Blog Behavioral/Mental Health Health Equity

Action toward food equity

Written by Alyna Sibert, MS, operations manager for the North City Food Hub and Institute for Public Health 2018 Annual Conference speaker

The CDC defines health equity as “everyone has the opportunity to be as healthy as possible.”  Healthy People 2020 defines health equity as the “attainment of the highest level of health for all people.”  Everyone deserves to be healthy, but there are disparities that get in the way of achieving the goal of health equity.

A person’s health can be impacted by the availability of food access, housing, education, transportation, and health care just to name a few. One of the biggest barriers to optimal health for some people, is the low availability of quality food in low income communities. Low income communities have been bombarded with fast food restaurants, but grocery stores remain limited or nonexistent. I often see families traveling on public transportation with bags of groceries and I can’t help but think of how much of an inconvenience that must be for them. Some families shop at local corner stores or even gas stations, but there are few options for food and prices are sky high. Many times, the food options that are available are processed and not the healthiest. My biggest concern is that the inadequate access of food in low income areas will continue to contribute to high rates of obesity and other chronic diseases.

Obesity is one of the major conditions affecting Americans right now. The National Health and Nutrition Examination Survey 2013-2014 investigated the prevalence of overweight and obesity in the United States. This survey found that more than 1 in 3 adults were overweight (32.5%). More than 1 in 3 adults were obese (37.7%) and about 1 in 13 (7.7%) adults were extremely obese. These rates are quite alarming but are lower than the estimated overweight and obesity rates here in the city of St. Louis.

In 2015, the City of St. Louis Department of Health conducted a study using self-reported heights and weights from driver’s license records of city residents at least 16 years of age. Researchers used this data to get an estimate of overweight and obesity rates in the St. Louis city.  This study included 171,894 people and 61% of those included in the study were overweight or obese. The data also indicated that 48% of city residents under the age of 40 were considered overweight or obese. Approximately, 70% of people over the age of 40 were overweight or obese. The highest rates of overweight and obesity (73%) were found in the northern part of the city which is majority African American. This isn’t surprising considering 70% of black residents in the city of St. Louis live in low income low food access areas.  The Missouri Coalition for the Environment, states that 56% of residents in the city of St. Louis are low income and do not have easy access to quality food.

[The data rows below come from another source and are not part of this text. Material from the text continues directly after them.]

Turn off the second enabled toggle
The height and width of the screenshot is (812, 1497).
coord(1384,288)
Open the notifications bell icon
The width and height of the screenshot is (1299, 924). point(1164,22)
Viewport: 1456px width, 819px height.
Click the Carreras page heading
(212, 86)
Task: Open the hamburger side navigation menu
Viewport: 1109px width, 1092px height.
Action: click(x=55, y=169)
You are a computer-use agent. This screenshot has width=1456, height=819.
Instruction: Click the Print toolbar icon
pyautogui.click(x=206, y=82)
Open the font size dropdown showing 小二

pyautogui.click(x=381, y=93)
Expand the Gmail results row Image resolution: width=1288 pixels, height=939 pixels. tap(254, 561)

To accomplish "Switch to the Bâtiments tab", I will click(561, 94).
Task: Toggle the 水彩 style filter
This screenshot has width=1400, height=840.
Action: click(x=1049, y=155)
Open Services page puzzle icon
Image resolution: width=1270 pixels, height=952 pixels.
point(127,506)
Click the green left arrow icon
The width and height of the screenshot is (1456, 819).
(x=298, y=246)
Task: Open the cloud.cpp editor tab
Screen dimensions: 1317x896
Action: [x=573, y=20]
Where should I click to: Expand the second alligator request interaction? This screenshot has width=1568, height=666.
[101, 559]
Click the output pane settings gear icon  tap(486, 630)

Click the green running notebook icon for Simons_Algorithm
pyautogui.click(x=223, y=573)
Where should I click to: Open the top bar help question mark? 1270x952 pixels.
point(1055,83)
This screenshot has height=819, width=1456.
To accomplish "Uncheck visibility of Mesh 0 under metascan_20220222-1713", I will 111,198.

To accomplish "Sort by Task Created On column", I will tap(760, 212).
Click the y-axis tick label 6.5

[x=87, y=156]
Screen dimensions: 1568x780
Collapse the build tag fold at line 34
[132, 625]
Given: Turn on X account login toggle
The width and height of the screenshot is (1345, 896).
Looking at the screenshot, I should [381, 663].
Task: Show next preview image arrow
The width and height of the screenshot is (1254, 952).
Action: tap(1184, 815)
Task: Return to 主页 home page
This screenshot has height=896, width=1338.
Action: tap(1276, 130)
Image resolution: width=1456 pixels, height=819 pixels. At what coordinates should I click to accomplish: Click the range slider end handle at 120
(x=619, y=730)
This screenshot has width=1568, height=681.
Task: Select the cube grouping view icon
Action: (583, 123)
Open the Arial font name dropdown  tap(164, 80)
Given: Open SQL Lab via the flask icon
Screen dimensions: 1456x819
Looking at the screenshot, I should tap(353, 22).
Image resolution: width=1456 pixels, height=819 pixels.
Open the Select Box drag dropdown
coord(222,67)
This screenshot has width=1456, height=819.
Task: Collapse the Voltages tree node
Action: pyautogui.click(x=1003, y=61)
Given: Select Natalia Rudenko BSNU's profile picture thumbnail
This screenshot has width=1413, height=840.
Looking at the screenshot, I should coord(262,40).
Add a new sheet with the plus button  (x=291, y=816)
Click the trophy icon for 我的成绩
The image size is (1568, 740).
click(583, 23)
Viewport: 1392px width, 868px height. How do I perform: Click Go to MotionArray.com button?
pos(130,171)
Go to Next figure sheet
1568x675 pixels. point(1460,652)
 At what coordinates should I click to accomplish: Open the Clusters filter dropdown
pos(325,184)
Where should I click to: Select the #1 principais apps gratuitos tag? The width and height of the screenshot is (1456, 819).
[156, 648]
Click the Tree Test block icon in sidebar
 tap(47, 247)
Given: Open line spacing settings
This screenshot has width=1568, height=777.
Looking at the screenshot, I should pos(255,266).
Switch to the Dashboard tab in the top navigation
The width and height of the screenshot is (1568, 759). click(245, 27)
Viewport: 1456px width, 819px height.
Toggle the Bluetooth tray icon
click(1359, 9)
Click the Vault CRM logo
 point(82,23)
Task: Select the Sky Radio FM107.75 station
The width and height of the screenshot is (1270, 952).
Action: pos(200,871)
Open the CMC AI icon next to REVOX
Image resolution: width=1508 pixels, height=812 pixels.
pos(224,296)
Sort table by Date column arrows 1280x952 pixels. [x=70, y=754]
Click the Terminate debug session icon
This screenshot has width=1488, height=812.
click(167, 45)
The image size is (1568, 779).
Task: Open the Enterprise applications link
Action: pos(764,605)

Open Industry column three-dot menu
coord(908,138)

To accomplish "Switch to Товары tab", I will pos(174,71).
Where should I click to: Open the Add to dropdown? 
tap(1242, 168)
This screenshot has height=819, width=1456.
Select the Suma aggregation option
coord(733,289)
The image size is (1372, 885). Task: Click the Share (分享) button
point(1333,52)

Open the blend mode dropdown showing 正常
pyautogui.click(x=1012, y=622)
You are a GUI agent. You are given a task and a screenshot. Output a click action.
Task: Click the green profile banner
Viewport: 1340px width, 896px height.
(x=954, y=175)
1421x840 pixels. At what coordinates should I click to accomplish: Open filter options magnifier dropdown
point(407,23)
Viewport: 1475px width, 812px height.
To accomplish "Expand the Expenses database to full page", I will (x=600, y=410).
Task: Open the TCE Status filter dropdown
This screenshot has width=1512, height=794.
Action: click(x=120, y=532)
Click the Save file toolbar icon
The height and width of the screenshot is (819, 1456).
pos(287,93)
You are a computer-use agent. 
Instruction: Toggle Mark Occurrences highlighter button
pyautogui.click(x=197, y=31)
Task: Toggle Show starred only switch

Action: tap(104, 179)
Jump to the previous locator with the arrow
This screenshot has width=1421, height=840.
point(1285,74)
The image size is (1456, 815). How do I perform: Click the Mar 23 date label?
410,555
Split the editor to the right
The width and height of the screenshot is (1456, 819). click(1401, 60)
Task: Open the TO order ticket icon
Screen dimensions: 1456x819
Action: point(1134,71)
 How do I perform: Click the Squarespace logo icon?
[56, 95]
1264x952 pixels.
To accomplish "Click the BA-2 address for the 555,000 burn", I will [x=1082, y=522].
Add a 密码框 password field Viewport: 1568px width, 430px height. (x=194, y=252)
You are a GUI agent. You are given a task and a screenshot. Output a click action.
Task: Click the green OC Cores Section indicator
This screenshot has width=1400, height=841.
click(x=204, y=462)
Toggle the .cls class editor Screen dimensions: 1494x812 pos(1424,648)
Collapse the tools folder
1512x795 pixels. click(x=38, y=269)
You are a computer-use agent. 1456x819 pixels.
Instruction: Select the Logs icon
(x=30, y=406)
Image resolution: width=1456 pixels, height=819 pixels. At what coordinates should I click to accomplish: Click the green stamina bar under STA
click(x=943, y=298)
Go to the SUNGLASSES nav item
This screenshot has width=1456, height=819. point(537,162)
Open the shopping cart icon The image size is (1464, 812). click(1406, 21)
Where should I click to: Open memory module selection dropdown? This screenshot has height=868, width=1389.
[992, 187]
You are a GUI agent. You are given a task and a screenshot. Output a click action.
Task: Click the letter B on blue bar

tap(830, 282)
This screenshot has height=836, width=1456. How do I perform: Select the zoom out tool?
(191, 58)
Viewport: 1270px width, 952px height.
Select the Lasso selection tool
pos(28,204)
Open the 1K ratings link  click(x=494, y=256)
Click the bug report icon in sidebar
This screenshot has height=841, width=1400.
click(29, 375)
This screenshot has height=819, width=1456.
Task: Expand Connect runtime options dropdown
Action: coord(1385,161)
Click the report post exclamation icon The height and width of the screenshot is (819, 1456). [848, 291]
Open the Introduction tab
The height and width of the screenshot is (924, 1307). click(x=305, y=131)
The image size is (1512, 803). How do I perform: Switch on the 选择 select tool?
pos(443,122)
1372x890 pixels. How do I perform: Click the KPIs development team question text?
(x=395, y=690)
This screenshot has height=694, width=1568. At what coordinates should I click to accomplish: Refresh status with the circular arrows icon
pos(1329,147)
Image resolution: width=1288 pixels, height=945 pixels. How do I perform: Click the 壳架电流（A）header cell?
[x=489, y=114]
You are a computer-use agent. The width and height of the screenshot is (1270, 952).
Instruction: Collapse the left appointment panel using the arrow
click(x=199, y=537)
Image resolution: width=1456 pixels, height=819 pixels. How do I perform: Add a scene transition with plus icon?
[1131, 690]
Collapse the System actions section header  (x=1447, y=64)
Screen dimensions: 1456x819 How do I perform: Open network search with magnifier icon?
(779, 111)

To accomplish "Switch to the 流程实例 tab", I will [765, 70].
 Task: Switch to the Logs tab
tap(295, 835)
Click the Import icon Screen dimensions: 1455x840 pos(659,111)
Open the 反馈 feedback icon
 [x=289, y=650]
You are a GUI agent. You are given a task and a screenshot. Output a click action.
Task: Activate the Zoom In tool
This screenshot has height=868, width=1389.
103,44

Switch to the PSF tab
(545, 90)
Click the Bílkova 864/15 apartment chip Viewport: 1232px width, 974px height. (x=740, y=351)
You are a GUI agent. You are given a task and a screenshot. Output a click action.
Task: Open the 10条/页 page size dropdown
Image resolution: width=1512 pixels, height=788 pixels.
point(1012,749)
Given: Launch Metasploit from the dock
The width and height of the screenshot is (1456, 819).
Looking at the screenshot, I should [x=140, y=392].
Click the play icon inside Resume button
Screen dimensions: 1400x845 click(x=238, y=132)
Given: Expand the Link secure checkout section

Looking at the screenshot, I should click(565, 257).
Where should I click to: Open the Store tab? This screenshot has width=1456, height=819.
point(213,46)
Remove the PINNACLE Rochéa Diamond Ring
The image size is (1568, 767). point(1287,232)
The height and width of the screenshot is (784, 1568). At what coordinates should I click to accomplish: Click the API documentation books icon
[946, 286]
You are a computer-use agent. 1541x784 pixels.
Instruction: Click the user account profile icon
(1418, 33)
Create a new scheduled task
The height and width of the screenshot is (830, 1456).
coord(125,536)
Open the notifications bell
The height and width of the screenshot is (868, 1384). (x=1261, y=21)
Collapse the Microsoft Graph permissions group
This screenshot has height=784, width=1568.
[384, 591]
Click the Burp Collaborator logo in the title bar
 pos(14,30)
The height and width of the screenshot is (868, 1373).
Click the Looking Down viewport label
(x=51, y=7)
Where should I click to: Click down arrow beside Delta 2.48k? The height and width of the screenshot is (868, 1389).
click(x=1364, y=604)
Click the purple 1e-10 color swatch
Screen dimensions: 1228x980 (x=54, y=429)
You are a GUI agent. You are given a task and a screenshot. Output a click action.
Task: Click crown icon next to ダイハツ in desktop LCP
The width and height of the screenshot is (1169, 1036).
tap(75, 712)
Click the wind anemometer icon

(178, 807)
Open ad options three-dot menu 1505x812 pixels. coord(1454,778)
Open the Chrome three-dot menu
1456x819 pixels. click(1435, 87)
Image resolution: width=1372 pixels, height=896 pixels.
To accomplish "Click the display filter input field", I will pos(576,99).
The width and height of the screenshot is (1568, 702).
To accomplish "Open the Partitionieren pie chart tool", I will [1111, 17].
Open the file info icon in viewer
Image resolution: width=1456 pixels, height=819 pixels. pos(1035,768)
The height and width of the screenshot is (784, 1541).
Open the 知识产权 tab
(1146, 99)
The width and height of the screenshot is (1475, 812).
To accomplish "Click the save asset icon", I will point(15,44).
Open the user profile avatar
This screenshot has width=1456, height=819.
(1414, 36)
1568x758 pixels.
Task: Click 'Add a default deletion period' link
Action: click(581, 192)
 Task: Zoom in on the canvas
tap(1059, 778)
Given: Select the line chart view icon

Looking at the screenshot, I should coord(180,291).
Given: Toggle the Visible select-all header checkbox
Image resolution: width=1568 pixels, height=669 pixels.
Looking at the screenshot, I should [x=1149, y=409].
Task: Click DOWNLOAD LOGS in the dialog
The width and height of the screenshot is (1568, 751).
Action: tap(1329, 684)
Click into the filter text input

Many of these low-income and low food access areas were not always this way. Last summer, I conducted research that looked at the food provision in The Ville neighborhood from 1870-2017. I noticed that as white flight began to take place around the 1950’s and the city’s population began to decline and north St. Louis experienced business closures and deterioration of the community. Over time, neighborhood grocery stores, restaurants, and bakeries disappeared. By food no longer being within walking distance, I’m thinking that this probably caused less physical activity as well. I am almost certain that this has a lot to do with the increased obesity rates over time. The Ville is just one of many neighborhoods in St. Louis impacted by low food access and high incidence of overweight and obese residents. This community currently lacks grocery stores and has very few restaurants.

I have noticed that there has been an increase in food banks and community gardens throughout St. Louis over the last couple of years. I truly believe that we can make a difference by starting with one neighborhood at a time. We also need to conduct more community based participatory research which will allow residents in communities to have a voice and contribute to change. Creating more food banks, community gardens, food hubs, urban farms, neighborhood grocery stores, and collaborating with organizations looking to improve healthy food access will be very beneficial in terms of lowering obesity rates and working towards achieving health equity.